The pipeline begins with the generation of synthetic heart rate data, which is streamed to a Kafka topic for real-time processing and sinked to a cloud data lake for persistant storage.

The data is then incrementally ingested into a data warehouse where it is transformed and stored in a final state tailored for efficient querying and analysis.

The following are examples of research questions that could be answered with the warehoused data:

  • How does heart rate vary across different activities for users of different demographics and/or regions?

  • Can historical heart rate data provide insights into the impact of seasonal variations on heart rate patterns among different users?

  • Can historical heart rate data be used to predict the likelihood of specific activities occurring at certain times of the day within different regions?

Project Components:

Architecture diagram with animation for stream connectors

1. Synthetic OLTP Data Generation

Synthetic operational data is generated (users data, activities data) that will be used to provide further context to each heart rate stream record.

The users and activities data were generated using the Faker library inside custom python scripts that can be adjusted and re-used when needed. Each script generates a pandas DataFrame object and uploads the object as a static CSV file. The CSV data is then manually uploaded to a mock operational OLTP database (running on PostgreSQL) hosted on an RDS instance.

Further information with regards to the synthetic OLTP data may be found inside the mock-data/static directory.

To run the python scripts and re-create the CSV files:

python -m mock-data.static.scripts.generate-activities

python -m mock-data.static.scripts.generate-users

2. Simulated Heart Rate Stream

Synthetic heart rate data is generated to simulate real-world scenarios, such as heart rate data measured by an Apple Watch device.
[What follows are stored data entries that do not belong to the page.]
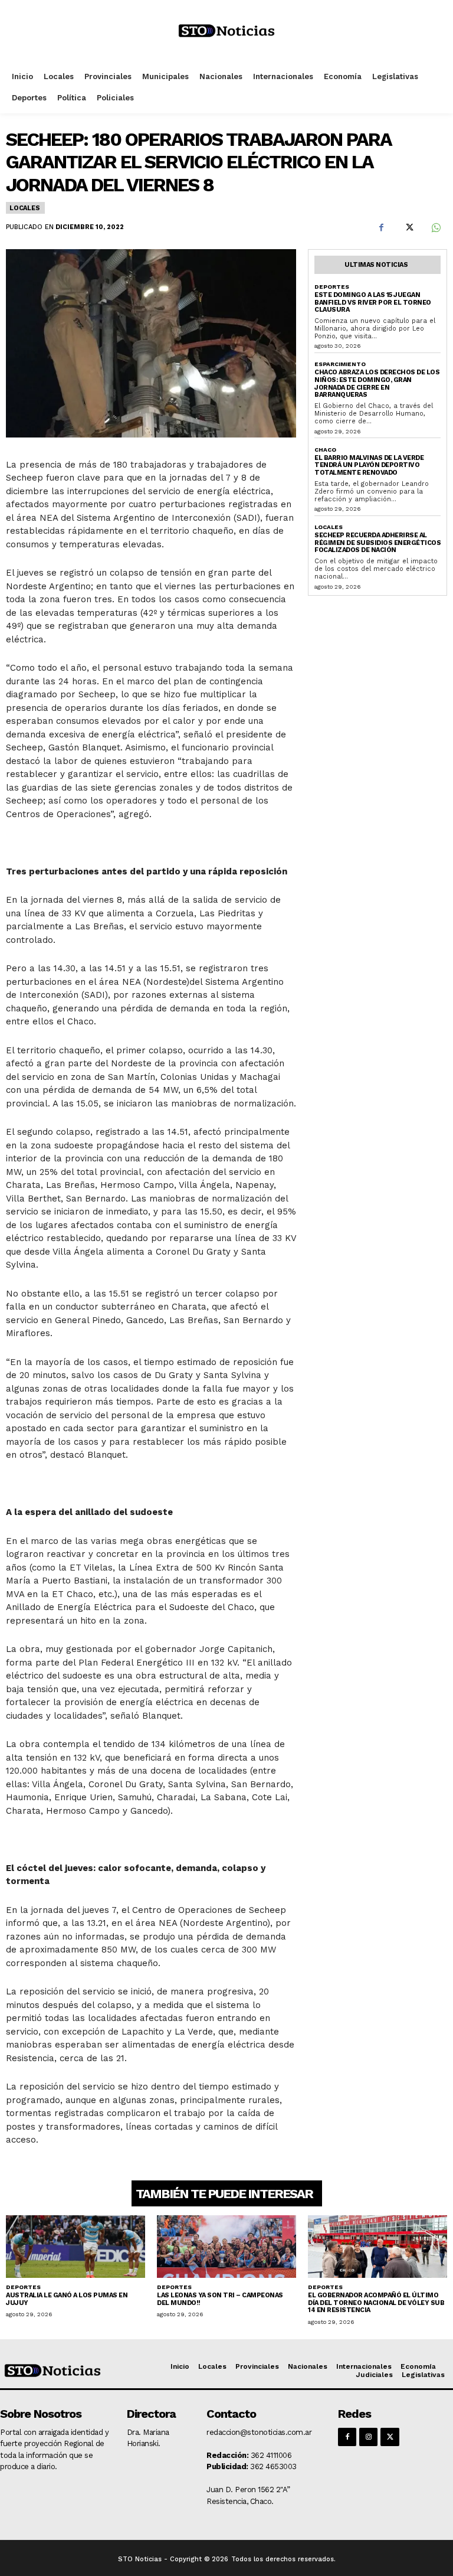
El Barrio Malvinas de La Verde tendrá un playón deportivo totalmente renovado (369, 465)
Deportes (331, 286)
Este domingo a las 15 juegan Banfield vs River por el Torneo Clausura (372, 302)
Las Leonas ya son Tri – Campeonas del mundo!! (220, 2299)
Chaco (325, 449)
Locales (24, 208)
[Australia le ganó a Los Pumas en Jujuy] (75, 2246)
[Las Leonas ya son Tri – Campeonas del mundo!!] (226, 2246)
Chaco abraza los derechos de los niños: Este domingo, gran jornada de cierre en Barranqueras (376, 383)
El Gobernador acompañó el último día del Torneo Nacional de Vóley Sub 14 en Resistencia (376, 2302)
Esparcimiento (340, 364)
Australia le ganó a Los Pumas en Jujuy (66, 2299)
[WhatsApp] (435, 227)
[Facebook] (381, 227)
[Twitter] (408, 227)
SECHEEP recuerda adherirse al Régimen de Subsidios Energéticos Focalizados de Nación (377, 542)
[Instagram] (368, 2437)
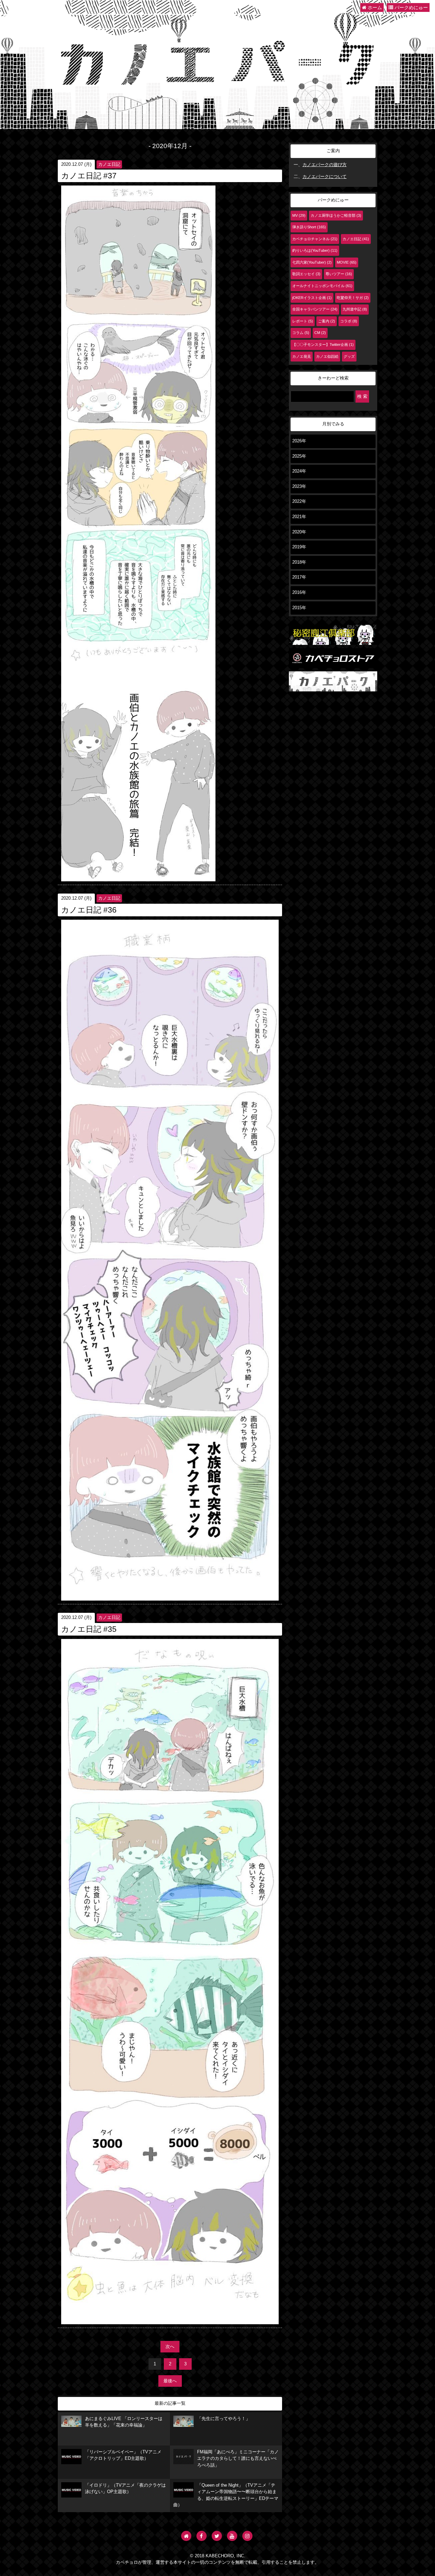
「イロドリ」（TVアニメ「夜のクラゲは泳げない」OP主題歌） (125, 2488)
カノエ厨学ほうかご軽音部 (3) (336, 215)
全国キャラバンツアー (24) (314, 309)
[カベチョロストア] (333, 664)
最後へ (170, 2381)
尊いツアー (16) (339, 274)
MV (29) (299, 215)
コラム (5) (300, 333)
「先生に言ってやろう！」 (223, 2418)
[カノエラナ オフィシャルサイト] (186, 2536)
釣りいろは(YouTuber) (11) (314, 250)
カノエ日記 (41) (356, 239)
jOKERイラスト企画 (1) (312, 298)
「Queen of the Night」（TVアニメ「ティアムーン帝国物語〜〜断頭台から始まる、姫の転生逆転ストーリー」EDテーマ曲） (225, 2495)
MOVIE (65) (346, 262)
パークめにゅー (410, 7)
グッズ (349, 356)
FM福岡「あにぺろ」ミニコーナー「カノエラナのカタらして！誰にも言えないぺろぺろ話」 (238, 2459)
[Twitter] (217, 2536)
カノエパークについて (324, 176)
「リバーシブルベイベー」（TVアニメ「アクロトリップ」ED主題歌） (123, 2455)
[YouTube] (232, 2536)
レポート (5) (302, 321)
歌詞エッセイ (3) (306, 274)
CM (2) (320, 333)
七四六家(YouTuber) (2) (312, 262)
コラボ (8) (348, 321)
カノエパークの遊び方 (324, 164)
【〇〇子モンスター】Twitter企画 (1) (323, 344)
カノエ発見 (301, 356)
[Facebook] (201, 2536)
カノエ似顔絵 (327, 356)
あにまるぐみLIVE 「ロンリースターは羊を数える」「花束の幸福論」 (123, 2422)
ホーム (374, 7)
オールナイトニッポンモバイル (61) (322, 286)
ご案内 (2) (326, 321)
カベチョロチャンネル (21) (314, 239)
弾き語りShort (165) (309, 227)
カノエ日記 (109, 164)
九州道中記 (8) (355, 309)
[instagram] (247, 2536)
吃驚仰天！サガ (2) (353, 298)
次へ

A producer.py script has been developed to act as a Kafka producer, leveraging the confluent-kafka Python library to generate the heart rate data. This script reads the already generated users and activities CSV files to pick out a random activity ID and user ID, sending it along with a randomly-generated heart rate to the Kafka topic.

The script has been containerized inside a Docker image using a Dockerfile located in the root folder of the project, which is then pushed into Amazon ECR and ran using a continuously-running ECS task.

The Faker library is again used inside the producer.py script to generate a random latitude and longitude coordinates based on the user's address country. This as well as a timestamp column (indicating the event time) are added to the heart rate data record and sent as a JSON object to the Kafka topic for processing.

Heart rate data format:

{
 user_id: 10001, 
 heart_rate: 128, 
 timestamp: 1711943972, 
 meta: {
  activity_id: 20890,
  location: {latitude: 37.416834, longitude: -121.975002}
 }
}

Both JSON and AVRO formats were considered for sending heart rate records, however JSON was chosen as it incurred lower storage costs compared to AVRO when transmitting heart rate data over the network.

To run a custom made script to generate JSON and AVRO files with mock heart rate data:

python -m docs.performance-analysis.stream.compare-avro-json

Comparing the size of the generated files:

Compare avro vs json bytes

3. Streaming to Kafka

A Kafka cluster and topic were established for real-time data ingestion inside of Confluent Cloud. The topic was divided into 6 partitions, enabling Kafka to parallelize the stream processing and allow for scalability (not truly necessary as data was written synchronously inside the producer.py script). The default value of '1 Week' was selected as the retention period for each message.

Confluent Cloud's connectors facilitated the setup of an S3 sink connector for efficient data transfer to an S3 bucket. An IAM role was configured to grant Confluent the necessary permissions to write data to the S3 bucket.

Kafka topic data lineage:

Kafka topic data lineage

4. Sinking to S3

The S3 bucket partitions and stores the streamed data by its event time (YYYY/MM/DD/HH directory format). Then, within each directory, a separate JSON file is created for each partition which stores the stream data relevant to that specific partition.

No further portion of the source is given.